### [Set task]
Switch "score" to "rating" in the entries between the lines holding "Click the Bug Bounty 100/100 score" and "Viewport: 1568px width, 675px height.", inclusive, and write out only those lines with nothing else changed.

### [Stored records]
────────────────────────────────────────

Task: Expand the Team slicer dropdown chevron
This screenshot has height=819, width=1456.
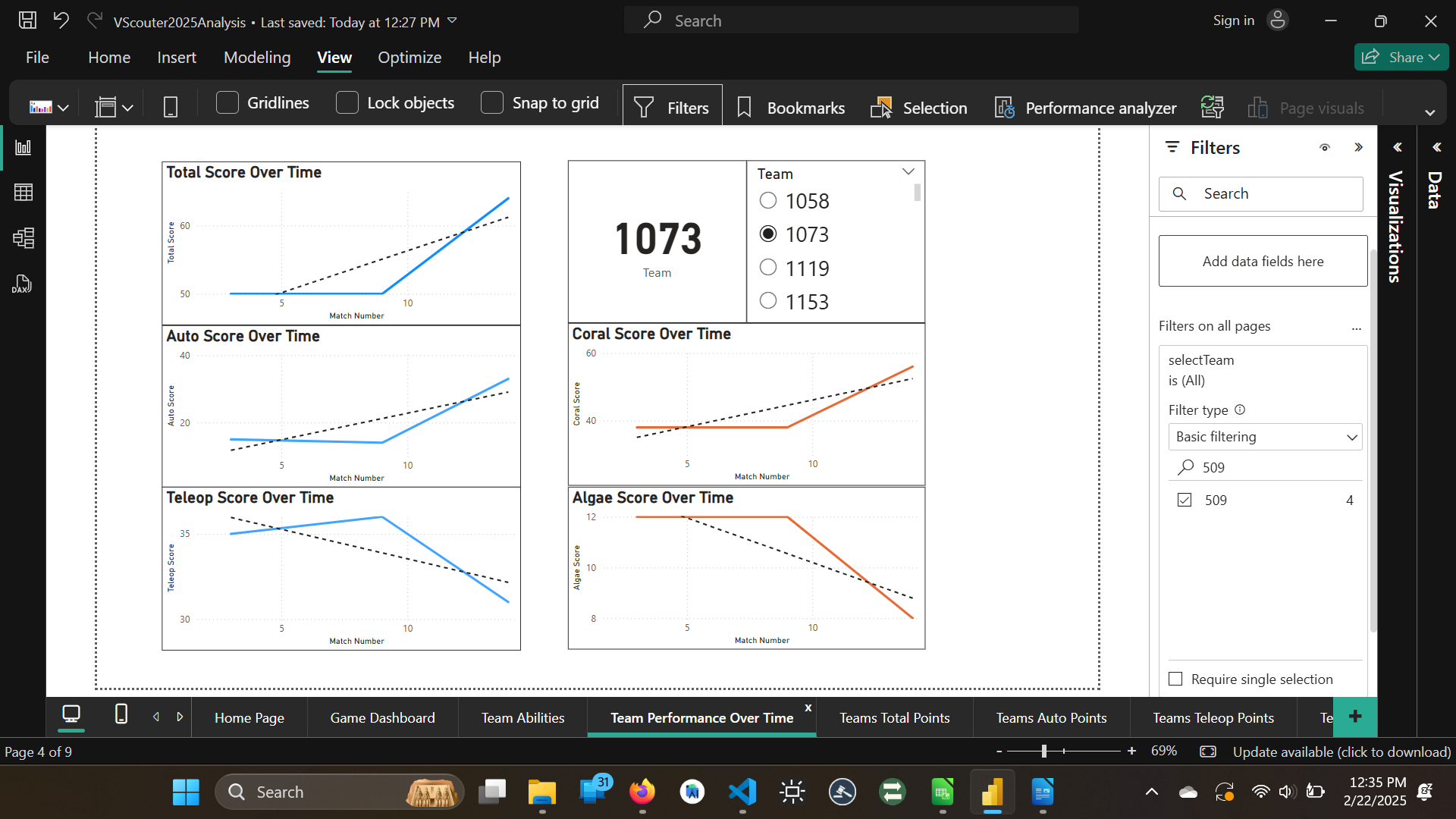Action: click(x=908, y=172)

────────────────────────────────────────

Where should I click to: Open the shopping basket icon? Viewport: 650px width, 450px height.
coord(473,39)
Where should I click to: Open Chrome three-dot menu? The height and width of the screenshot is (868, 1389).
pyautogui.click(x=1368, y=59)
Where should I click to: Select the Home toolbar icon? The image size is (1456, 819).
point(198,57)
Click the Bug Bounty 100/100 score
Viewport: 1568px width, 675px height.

────────────────────────────────────────

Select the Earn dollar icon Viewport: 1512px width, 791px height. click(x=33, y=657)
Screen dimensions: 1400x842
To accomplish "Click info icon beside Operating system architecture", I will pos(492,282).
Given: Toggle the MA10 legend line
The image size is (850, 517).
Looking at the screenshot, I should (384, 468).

────────────────────────────────────────

### [Answer for this exercise]
Click the Bug Bounty 100/100 rating
Viewport: 1568px width, 675px height.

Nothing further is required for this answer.